Department of Systems Biology and Bioinformatics, University of Rostock, Ulmenstr. 69, Rostock, 18051 Germany.
J Biomed Semantics. 2015 Apr 15;6:20. doi: 10.1186/s13326-015-0014-4. eCollection 2015.
Model repositories such as BioModels Database provide computational models of biological systems for the scientific community. These models contain rich semantic annotations that link model entities to concepts in well-established bio-ontologies such as Gene Ontology. Consequently, thematically similar models are likely to share similar annotations. Based on this assumption, we argue that semantic annotations are a suitable tool to characterize sets of models. These characteristics improve model classification, allow to identify additional features for model retrieval tasks, and enable the comparison of sets of models.
In this paper we discuss four methods for annotation-based feature extraction from model sets. We tested all methods on sets of models in SBML format which were composed from BioModels Database.
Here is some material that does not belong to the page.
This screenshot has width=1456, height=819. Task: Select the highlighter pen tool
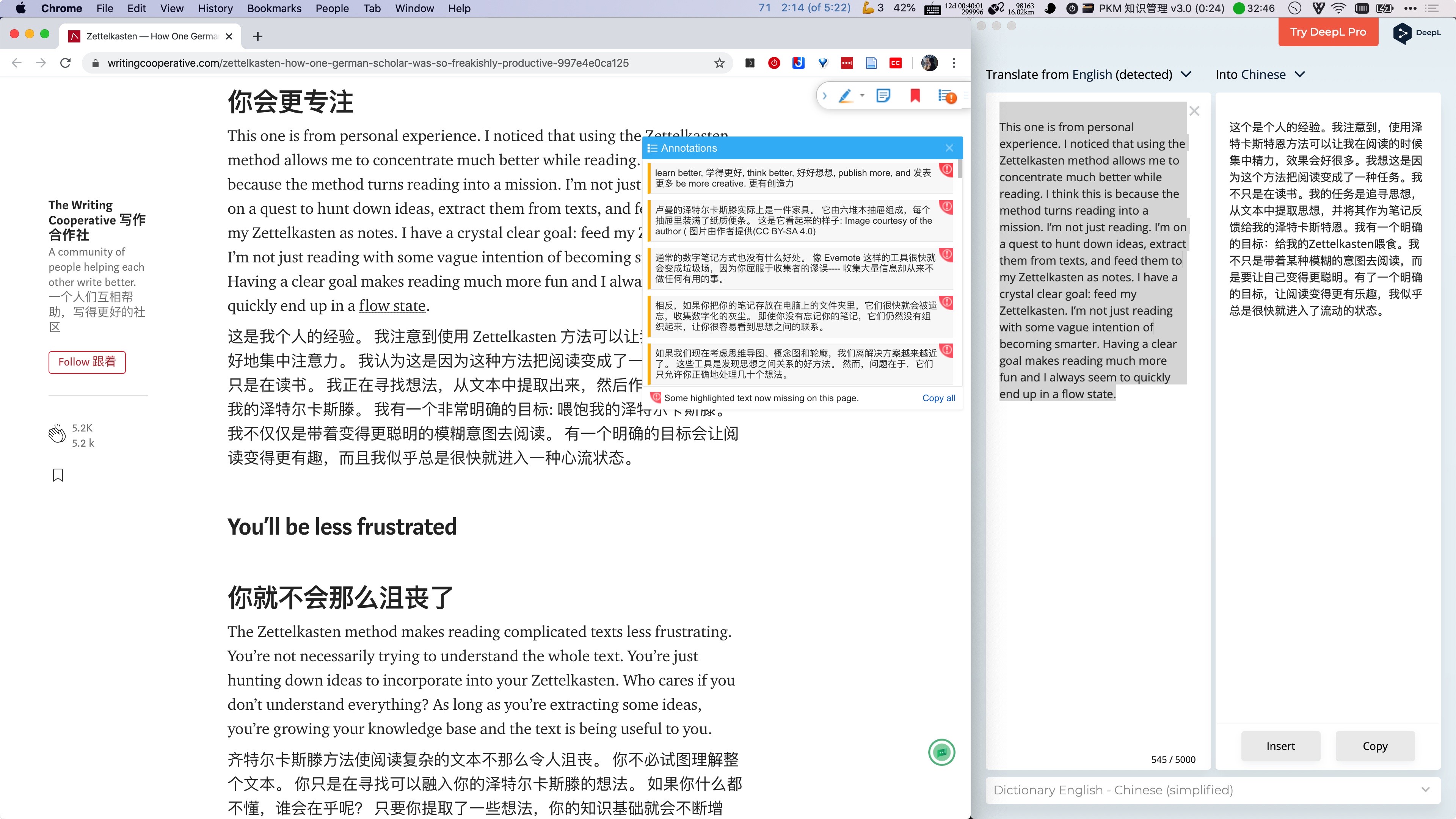coord(845,96)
To characterize each of these sets, we analyzed and extracted concepts from three frequently used ontologies, namely Gene Ontology, ChEBI and SBO. We find that three out of the methods are suitable to determine characteristic features for arbitrary sets of models: The selected features vary depending on the underlying model set, and they are also specific to the chosen model set. We show that the identified features map on concepts that are higher up in the hierarchy of the ontologies than the concepts used for model annotations. Our analysis also reveals that the information content of concepts in ontologies and their usage for model annotation do not correlate.
Annotation-based feature extraction enables the comparison of model sets, as opposed to existing methods for model-to-keyword comparison, or model-to-model comparison.
诸如生物模型数据库之类的模型存储库为科学界提供生物系统的计算模型。这些模型包含丰富的语义注释,可将模型实体与诸如基因本体等成熟生物本体中的概念相链接。因此,主题相似的模型可能会共享相似的注释。基于此假设,我们认为语义注释是表征模型集的合适工具。这些特征可改善模型分类,有助于识别模型检索任务的其他特征,并能够比较模型集。
在本文中,我们讨论了从模型集中基于注释进行特征提取的四种方法。我们在由生物模型数据库组成的SBML格式的模型集上测试了所有方法。为了表征这些集合中的每一个,我们从三个常用本体(即基因本体、化学实体登记号和系统生物学本体)中分析并提取了概念。我们发现其中三种方法适用于确定任意模型集的特征:所选特征因基础模型集而异,并且它们也特定于所选模型集。我们表明,所识别的特征映射到本体层次结构中比用于模型注释的概念更高层次的概念上。我们的分析还表明,本体中概念的信息内容与其在模型注释中的使用不相关。
与现有的模型到关键词比较或模型到模型比较方法相反,基于注释的特征提取能够比较模型集。